For those minority rights activists who thought that Kanhaiya Kumar – by contesting as a third pole in Begusarai – actually denied a Muslim candidate Tanveer Hasan a chance to represent his community in the Lok Sabha, this result could be a lesson. The fact that Giriraj Singh, the rabid right-wing leader known for his controversial statements, polled almost double the votes than Kanhaiya and Hasan put together exemplifies this lesson.

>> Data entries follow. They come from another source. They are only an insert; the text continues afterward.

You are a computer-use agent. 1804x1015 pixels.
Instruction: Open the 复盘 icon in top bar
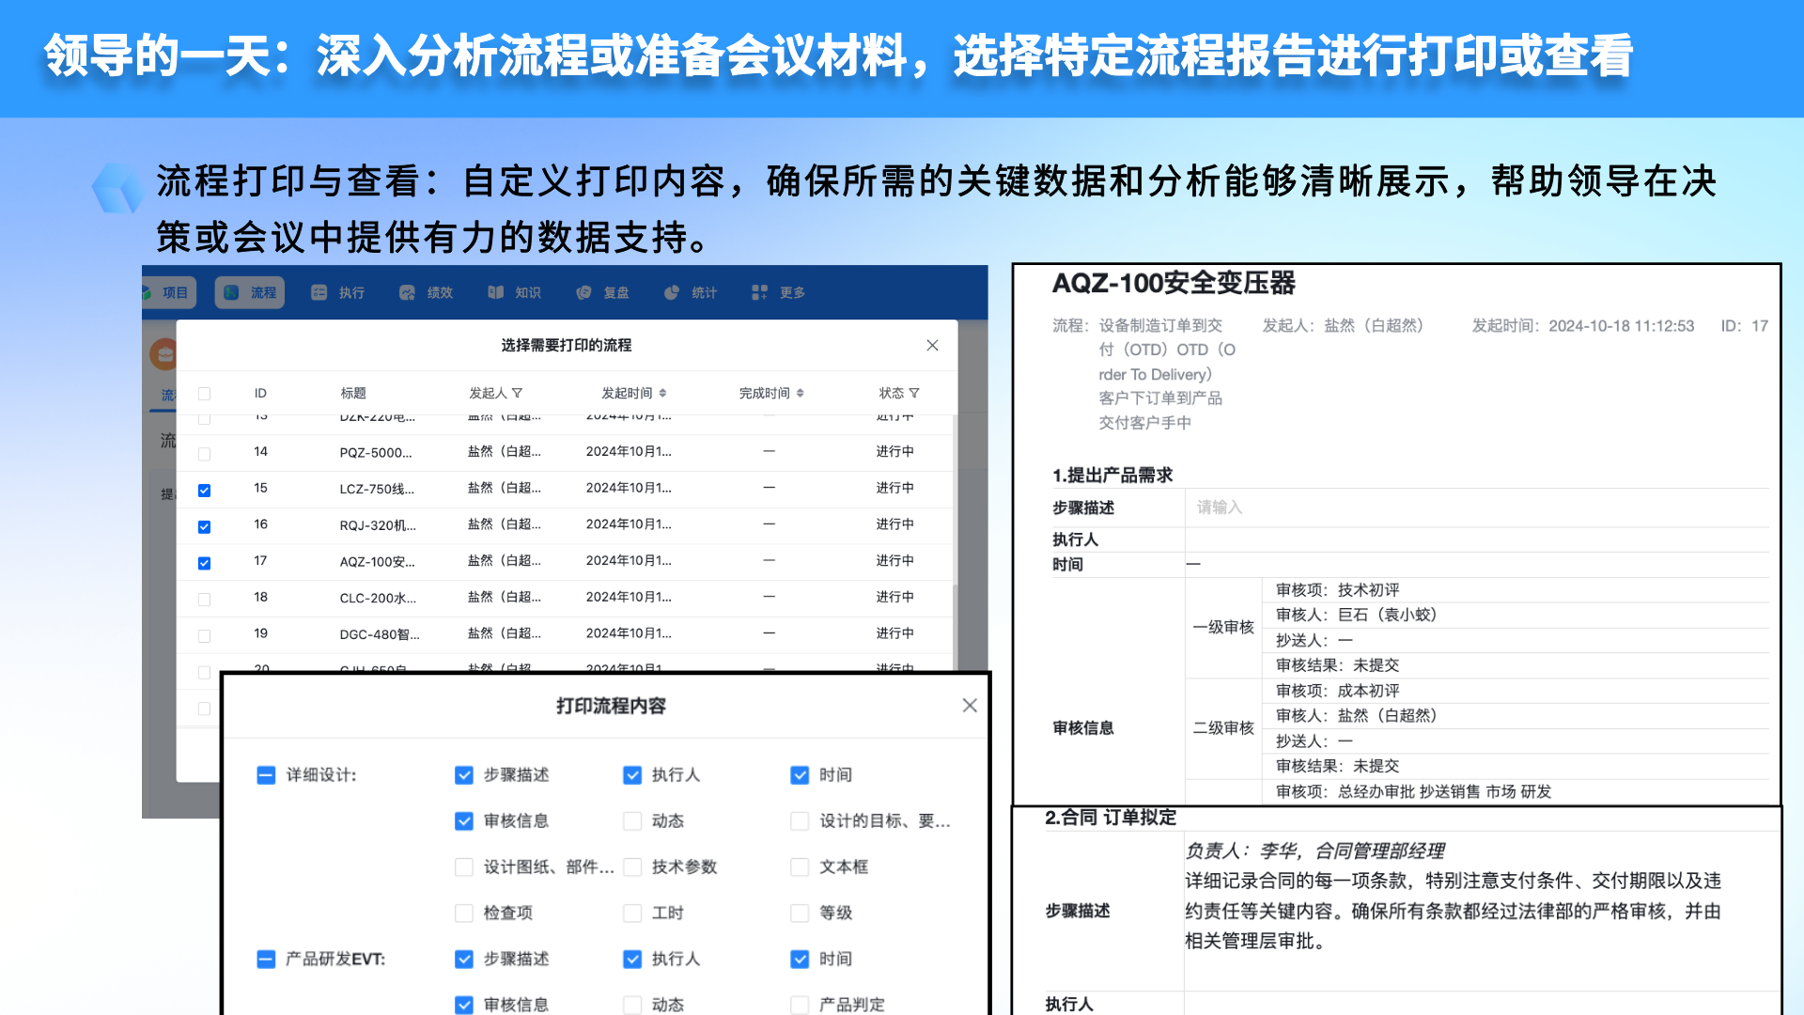coord(583,292)
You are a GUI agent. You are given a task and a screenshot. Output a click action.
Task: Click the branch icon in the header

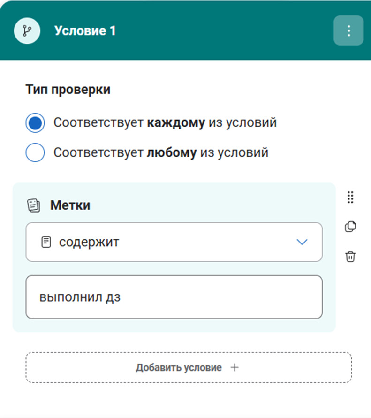click(x=26, y=31)
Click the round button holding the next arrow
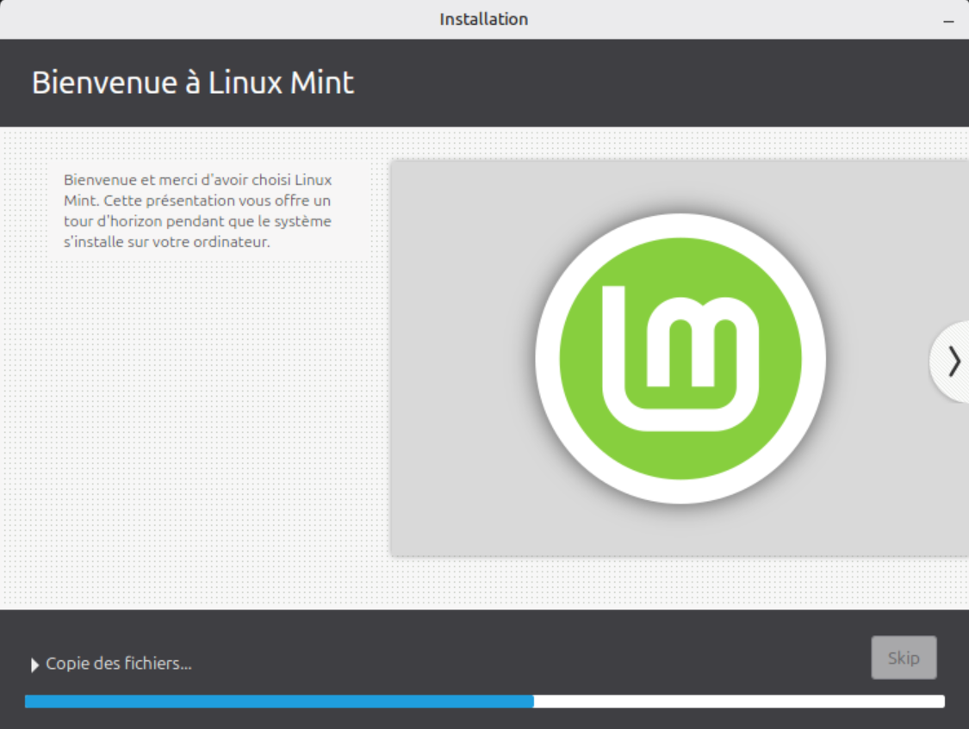The width and height of the screenshot is (969, 729). (x=950, y=361)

Similarly, the Congress-JD(S) alliance also did not work against the might of the BJP fighting alone. Those who were upset with Congress not becoming a part of the alliance in UP may derive little relief from the fact that Congress was almost rejected in India’s most populous state and its president, Rahul Gandhi, also losing from Amethi. Although the alliance swept away most opposition votes, it was not enough in front of BJP’s almost 50% vote share.
You may call it a ‘Modi wave’ or what have you, but most political factors were stacked in favour of the BJP. A large section of observers and journalists, including this correspondent, failed to see this.

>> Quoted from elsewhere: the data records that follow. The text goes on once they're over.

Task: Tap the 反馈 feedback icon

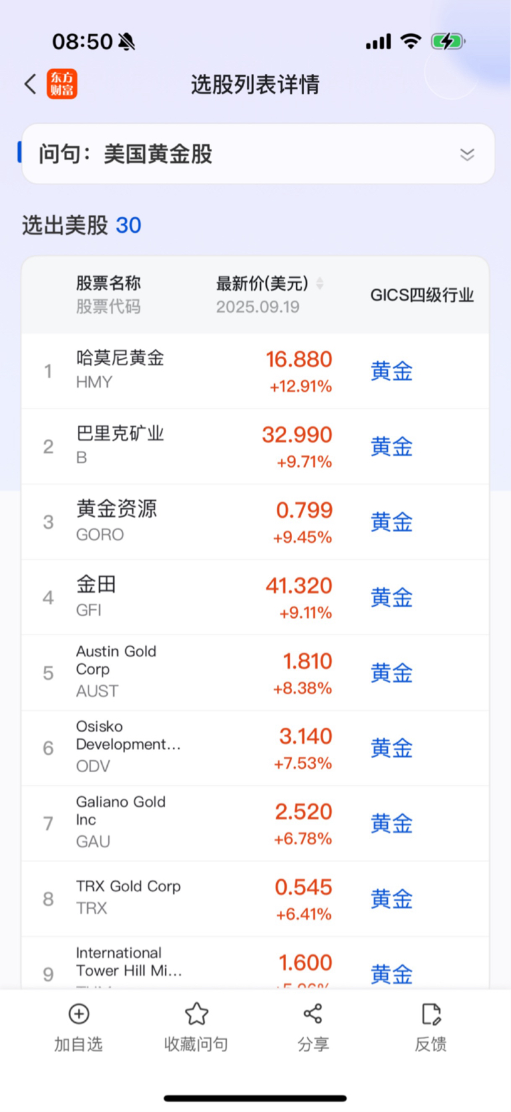Action: pyautogui.click(x=431, y=1014)
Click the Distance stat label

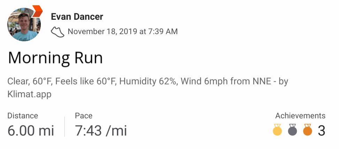[23, 116]
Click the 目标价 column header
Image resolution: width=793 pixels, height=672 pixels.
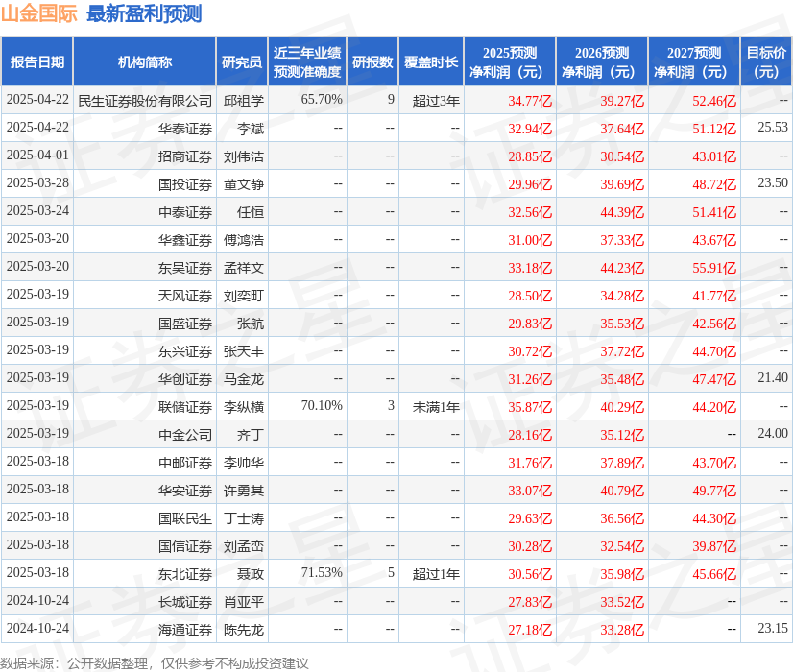pos(766,62)
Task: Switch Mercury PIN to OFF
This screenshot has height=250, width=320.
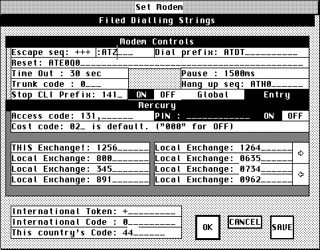Action: pos(295,116)
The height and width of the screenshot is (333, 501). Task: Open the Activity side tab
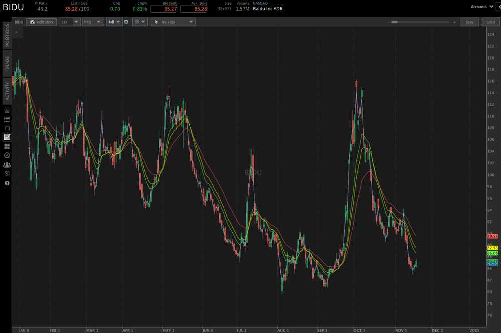pos(7,91)
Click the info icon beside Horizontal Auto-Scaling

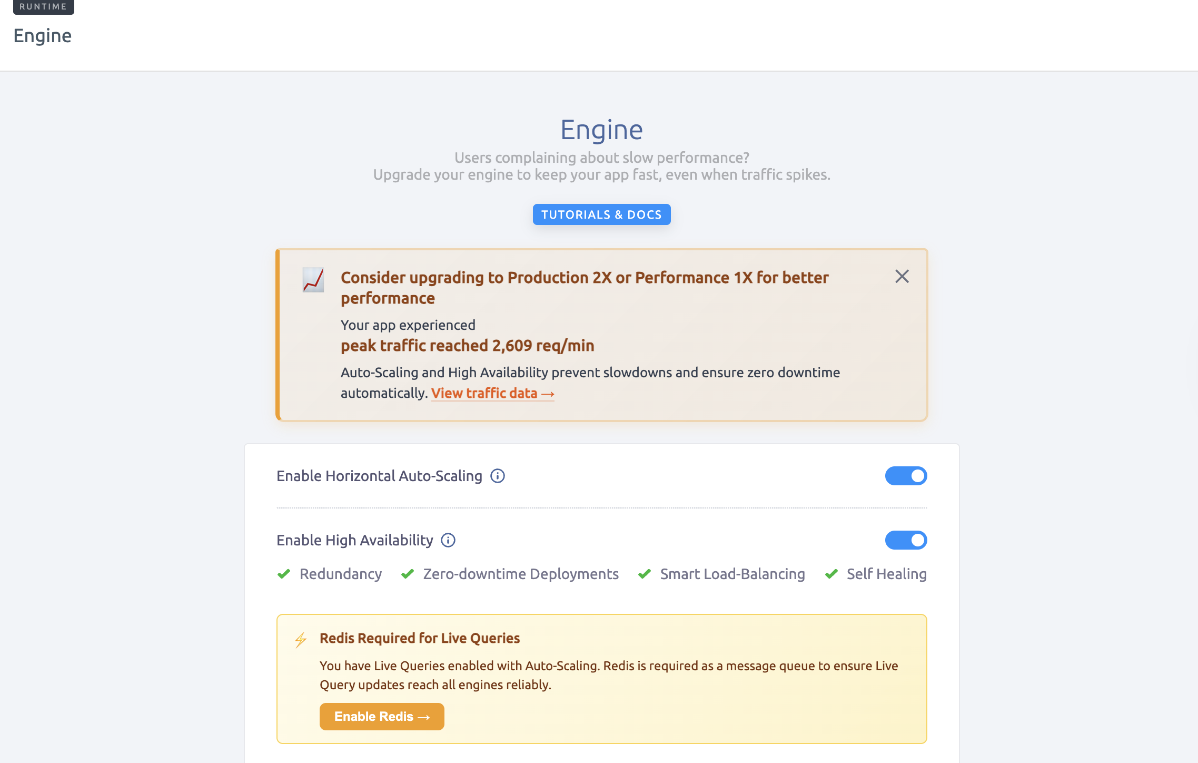pyautogui.click(x=498, y=476)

The BJP’s strategy to turn the election into a presidential style poll worked, but none of this would have happened without the hard work the party put in on the ground over the last few years. The clarity of a large section of electorate to see Modi as the next prime minister reflects in the outcome.
At the same time, the opposition leaders – despite being more or less united – could not keep their individual prime ministerial ambitions a secret. Several loose statements by them on the question of who could be the next prime minister only fed the electorate’s confusion.
In fact, the very thought of a Dalit leader like Mayawati becoming India’s next prime minister put off many who fall on the liberal side of the political spectrum.
For those who voted BJP, the choice was clear. It was Modi versus “Don’t know who, could be Mayawati too”.
The BJP experimented with its unique mix of caste and religion-driven identity politics in 2014 and has cemented it in 2019. The excitement of that success showed in the wave-like outcome.